CEOs are concerned about possible retribution for more than just non-compliance; the orders also carry a prohibition against companies’ even disclosing that a request was made.

Indeed, Nacchio explained that since he was charged with insider trading, rather than treason, he was barred from presenting evidence in his defense that non-compliance with the NSA lay behind his prosecution. Even had he been allowed to use such a defense, the information he requested to support his proposed defense was deemed “classified.” As Mayer put it, trying to explain why Yahoo can’t protest NSA’s spying on its users: “We can’t talk about it because it is classified.”

That the government could impose a gag order on such prominent business leaders—and that nearly every business leader so ordered would be intimidated into compliance—would have been unthinkable to earlier generations of American entrepreneurs, who viewed the government as a servant to be watched carefully, rather than the other way around.

Take the example of my father, the late Willard Garvey.

As Pulitzer Prize-winner Maura McEnaney recounts in the new book, Willard Garvey: An Epic Life, long before today’s War on Terror, my father was a capitalist operating on the front lines of the Cold War: in Latin America, Asia, Africa.

Latin America from the 1950s into the 1970s teemed with Cold War intrigues, from the Marxist-Leninist guerilla Ché Guevara, to right-wing military juntas, CIA-assisted coups, and active pro-Cuban, pro-Soviet, and pro-Chinese factions jockeying for control. Despite this, my father pushed ahead with his plans to build low-cost homes for the nascent working- and middle-classes in Bolivia, Colombia, Ecuador, and Peru. The same was true in India, Morocco, Thailand. “Every Man a Homeowner,” was his motto, “Every Man a Capitalist.”

Operating with local partners, and dealing only with the countries’ top leadership, my father became highly visible on the CIA’s radar screen. As he later recalled, “The CIA guy would come down and visit me after I got back from trips. I said, ‘I’m pleased to talk to you and I will tell you anything I know, but don’t ever tell me anything that you don’t want anybody in the world to know because if anyone ever asks me, I’ll tell them.’”

Given today’s draconian penalties for such an “open mouth” policy, is it surprising that tech titans are reluctant to publicly oppose their companies’ use as NSA agents?

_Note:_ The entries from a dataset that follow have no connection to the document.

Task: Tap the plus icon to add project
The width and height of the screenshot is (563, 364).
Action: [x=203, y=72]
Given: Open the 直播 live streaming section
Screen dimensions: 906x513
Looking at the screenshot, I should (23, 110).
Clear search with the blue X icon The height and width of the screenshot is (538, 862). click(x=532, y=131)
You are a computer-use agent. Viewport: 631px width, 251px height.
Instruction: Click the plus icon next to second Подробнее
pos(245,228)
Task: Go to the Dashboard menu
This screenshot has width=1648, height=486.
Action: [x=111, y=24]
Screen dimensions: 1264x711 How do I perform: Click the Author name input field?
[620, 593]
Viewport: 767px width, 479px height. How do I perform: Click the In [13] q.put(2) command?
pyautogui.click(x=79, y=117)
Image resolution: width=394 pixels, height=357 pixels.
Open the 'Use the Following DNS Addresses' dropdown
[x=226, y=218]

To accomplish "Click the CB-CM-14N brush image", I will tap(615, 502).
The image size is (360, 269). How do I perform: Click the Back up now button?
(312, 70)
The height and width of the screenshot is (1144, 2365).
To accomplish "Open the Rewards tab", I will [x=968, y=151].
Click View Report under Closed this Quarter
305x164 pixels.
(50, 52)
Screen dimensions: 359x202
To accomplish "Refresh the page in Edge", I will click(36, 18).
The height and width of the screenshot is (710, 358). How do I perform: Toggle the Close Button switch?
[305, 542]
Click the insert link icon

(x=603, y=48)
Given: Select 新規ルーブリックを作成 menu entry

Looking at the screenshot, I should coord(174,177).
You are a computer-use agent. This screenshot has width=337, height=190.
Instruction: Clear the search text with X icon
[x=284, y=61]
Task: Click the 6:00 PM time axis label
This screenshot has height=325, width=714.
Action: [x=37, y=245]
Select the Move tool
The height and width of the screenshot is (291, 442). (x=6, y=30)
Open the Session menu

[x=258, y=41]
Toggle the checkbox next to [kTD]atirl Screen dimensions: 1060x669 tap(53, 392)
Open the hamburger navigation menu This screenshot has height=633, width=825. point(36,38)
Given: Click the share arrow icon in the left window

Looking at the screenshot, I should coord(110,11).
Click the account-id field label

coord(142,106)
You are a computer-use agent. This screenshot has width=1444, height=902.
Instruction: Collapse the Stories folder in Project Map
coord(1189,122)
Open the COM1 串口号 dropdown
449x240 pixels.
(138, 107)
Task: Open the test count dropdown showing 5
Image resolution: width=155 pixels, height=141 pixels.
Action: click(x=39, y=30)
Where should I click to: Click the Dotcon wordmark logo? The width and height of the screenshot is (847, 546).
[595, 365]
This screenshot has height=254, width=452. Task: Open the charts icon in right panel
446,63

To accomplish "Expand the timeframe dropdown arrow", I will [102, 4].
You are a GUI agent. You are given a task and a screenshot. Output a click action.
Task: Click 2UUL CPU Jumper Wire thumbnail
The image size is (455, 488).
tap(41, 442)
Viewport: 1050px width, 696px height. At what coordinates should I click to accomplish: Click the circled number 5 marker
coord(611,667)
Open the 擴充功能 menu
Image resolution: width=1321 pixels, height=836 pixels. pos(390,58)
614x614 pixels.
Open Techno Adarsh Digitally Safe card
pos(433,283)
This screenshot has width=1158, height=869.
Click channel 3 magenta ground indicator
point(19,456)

Yet, many profess that they don’t want to comply. Is something more at work?

Sure there is: business, contracts, money. Nacchio says he was warned that Qwest’s refusal to comply with warrantless wiretapping requests “might affect its ability to get future classified work with the government,” which came to pass.

Silicon Valley’s cozy relationship with the government is deep-seated and mutually beneficial: from Oracle’s taking its name from a CIA contract, and Google Earth’s genesis as the CIA-funded “Keyhole” satellite mapping software, to ongoing, highly lucrative contracts for supplying the government with technology—so lucrative that Google sued to be able to bid against Microsoft for one 5-year contract.

So perhaps it’s less surprising that technology leaders present a united front in complying with government spying.

Google co-founder Larry Page offered this defense of NSA data-gathering on Google’s blog: “We understand that the U.S. and other governments need to take action to protect their citizens’ safety—including sometimes by using surveillance.” Oracle co-founder and CEO Larry Ellison championed the practice on CBS: “It’s great. ... It’s essential.”

It’s difficult to imagine that the government would or could prosecute all the CEOs of such influential firms if they all refused to cooperate with the government’s wide net of data gathering.

Americans concerned about government overreach won’t find champions among today’s high tech leaders. What a far cry from earlier generations of individualist-entrepreneurs like my dad, Willard Garvey, who boldly declared, “I wouldn’t be co-opted or subservient to any government bureau at any level. Patriotism and government are two unrelated subjects.”